Ich wache auf, weil jemand an meiner Hand herumstochert. Zuerst schlage ich sie weg. "Miss Evans Miss es ist Zeit aufzuwachen", sagt eine leise keuchende Stimme. Ich öffne die Augen und sehe Disly die mich mit ihren ungewöhnlich grossen grünen Augen anstarrt. Sie hält ein Glas Wasser in der Hand und steht in einem respektablen Abstand vor mir.
"Danke Disly", sage ich müde, richte mich auf und dehne meine steifen Muskeln.
"Für Sie", sagt sie und reicht mir das Wasser. "Master James ist normalerweise durstig, wenn er aufwacht. Ich dachte Sie wären es vielleicht auch."
"Danke", lächle ich die nette Hauselfe an. "Das ist sehr nett von dir."
Sie verbeugt sich. "Wenn das alles ist Miss. Ich muss Masters Potter helfen sich für den Ball fertig zu machen."
"Kannst du mir noch etwas sagen Disly. Sind die Jungs schon wach? " Die Ereignisse der letzten Nacht waren mir noch nicht aus dem Kopf gegangen und ich glaube nicht, dass sie das in nächster Zeit tun werden. Ich hatte einige Fragen und sie wollten mir antworten.
"Alle schlafen noch Miss", antwortet sie.
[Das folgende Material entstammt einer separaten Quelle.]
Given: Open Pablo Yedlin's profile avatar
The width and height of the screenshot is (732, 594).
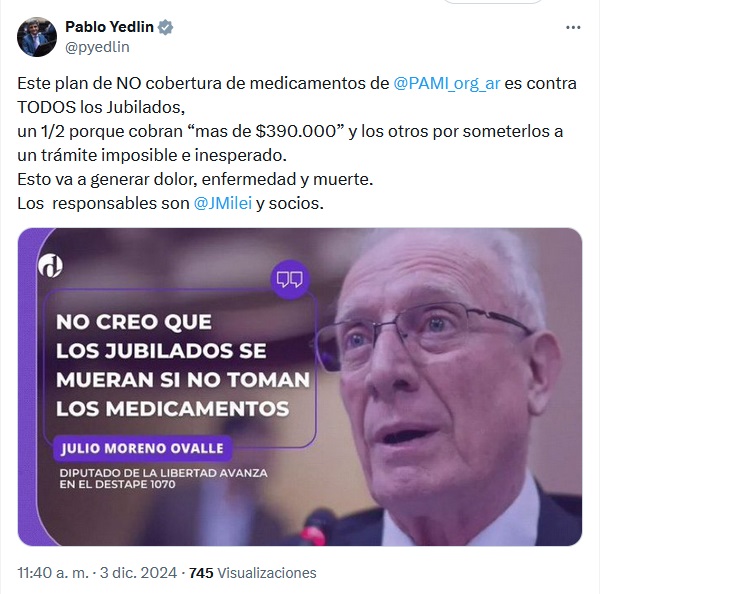Looking at the screenshot, I should 37,37.
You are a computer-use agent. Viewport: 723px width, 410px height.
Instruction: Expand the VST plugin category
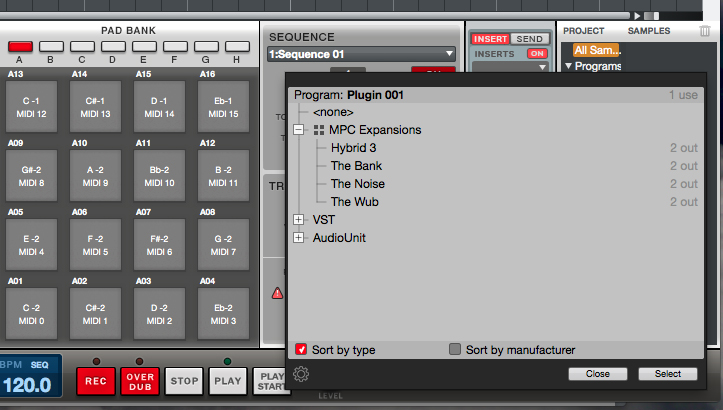(298, 219)
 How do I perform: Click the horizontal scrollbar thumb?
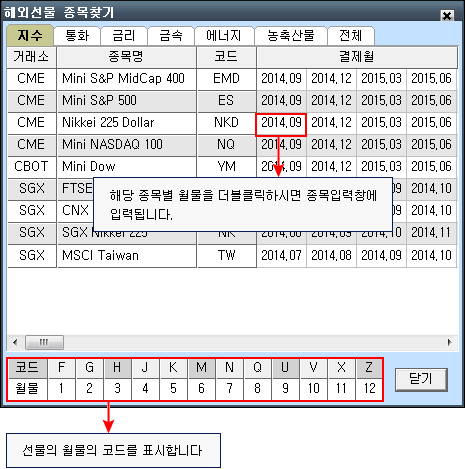point(44,342)
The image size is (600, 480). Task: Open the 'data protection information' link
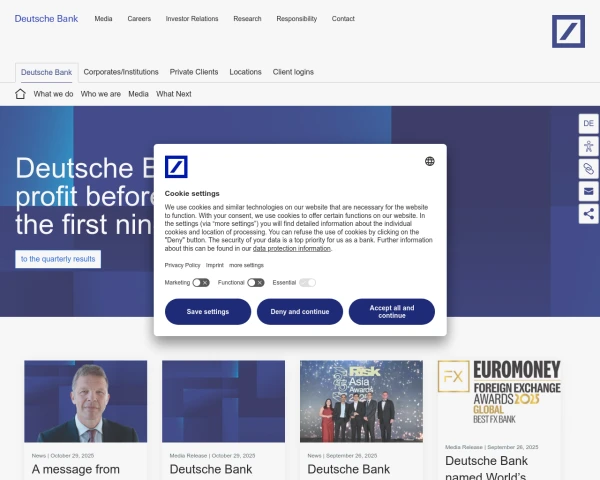(291, 248)
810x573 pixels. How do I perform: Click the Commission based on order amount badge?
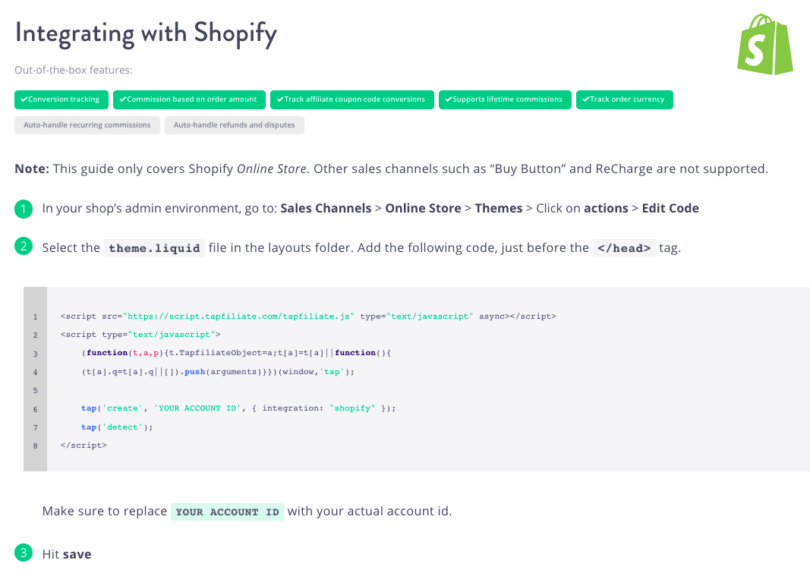point(188,100)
"Danke Disly. Das ist alles", sage ich.
Sie verbeugt sich, es gibt einen Knall und sie ist weg. Ich nehme einen Schluck Wasser und stelle fest, dass ich durstig bin und trinke schliesslich das ganze Glas aus. Ich stehe aus dem Bett auf und ziehe meinen Bademantel an. Als ich auf den Flur gehe fällt mir auf, dass James mir sein Zimmer nicht gezeigt hat.

Er sagte er sei direkt neben mir. Ich verlasse das Gästezimmer nach links. Es gibt nur noch zwei weitere Zimmer - James' Zimmer und Sirius' Zimmer. Ich stürme in das erste Zimmer und finde es leer vor. Es ist unordentlich bis auf das Bett, das gemacht ist. Es ist James' Zimmer.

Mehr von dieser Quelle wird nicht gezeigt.